[Pixel coordinate grounding data]
#####

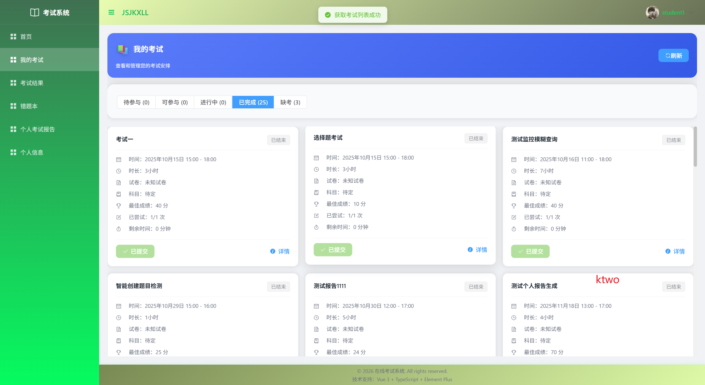Image resolution: width=705 pixels, height=385 pixels.
Task: Click the student1 avatar picture
Action: tap(652, 12)
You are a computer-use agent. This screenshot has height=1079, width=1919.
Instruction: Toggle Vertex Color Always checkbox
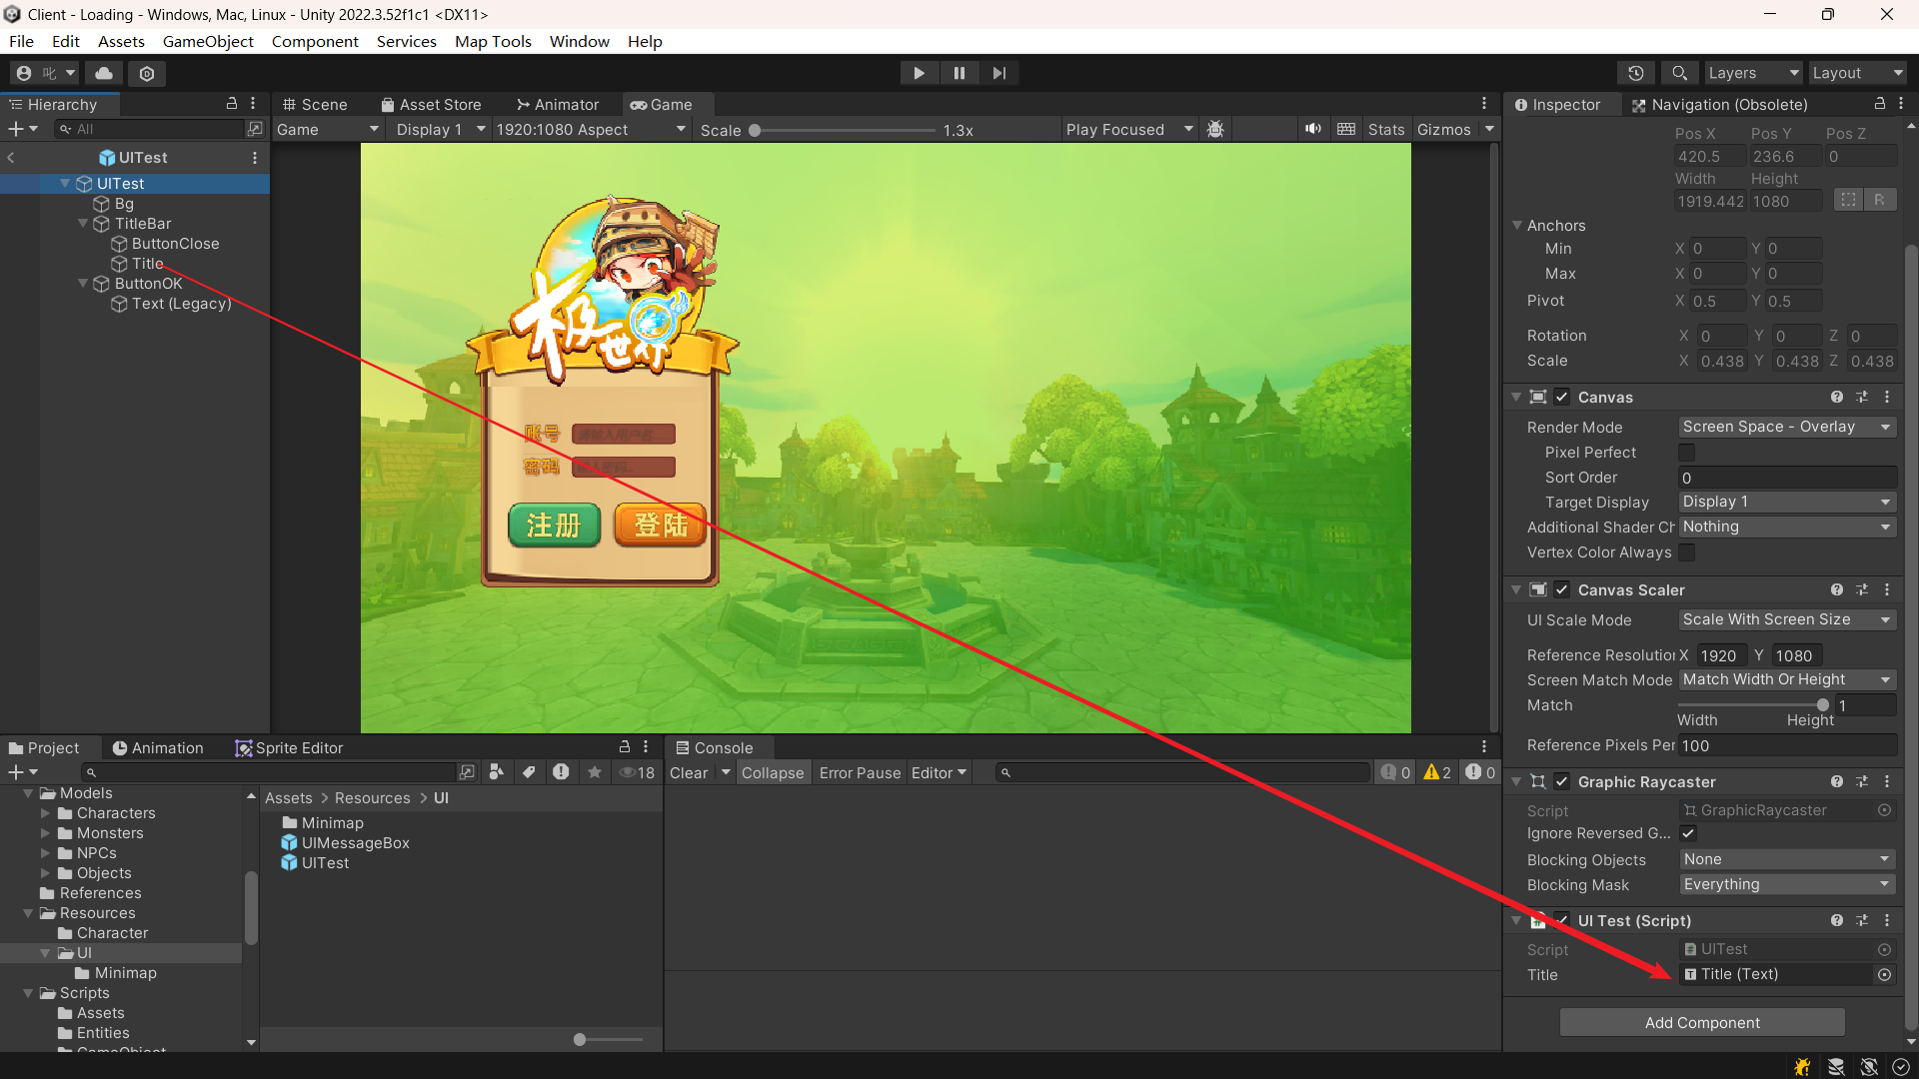1687,552
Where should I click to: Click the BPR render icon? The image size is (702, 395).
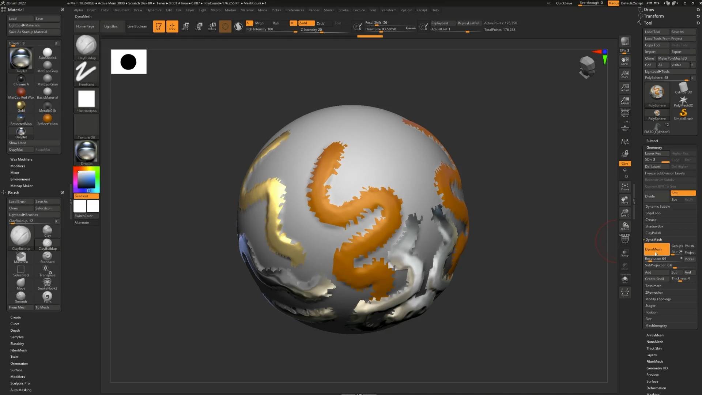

#####

| Exercise requirements |
Would you restate word for word only the lines from the line with "Instruction: Toggle Vertex" to the last line above, with the pictures left out?

| Final answer |
Instruction: Toggle Vertex Color Always checkbox
1687,552
Where should I click to: Click the BPR render icon? The image size is (702, 395).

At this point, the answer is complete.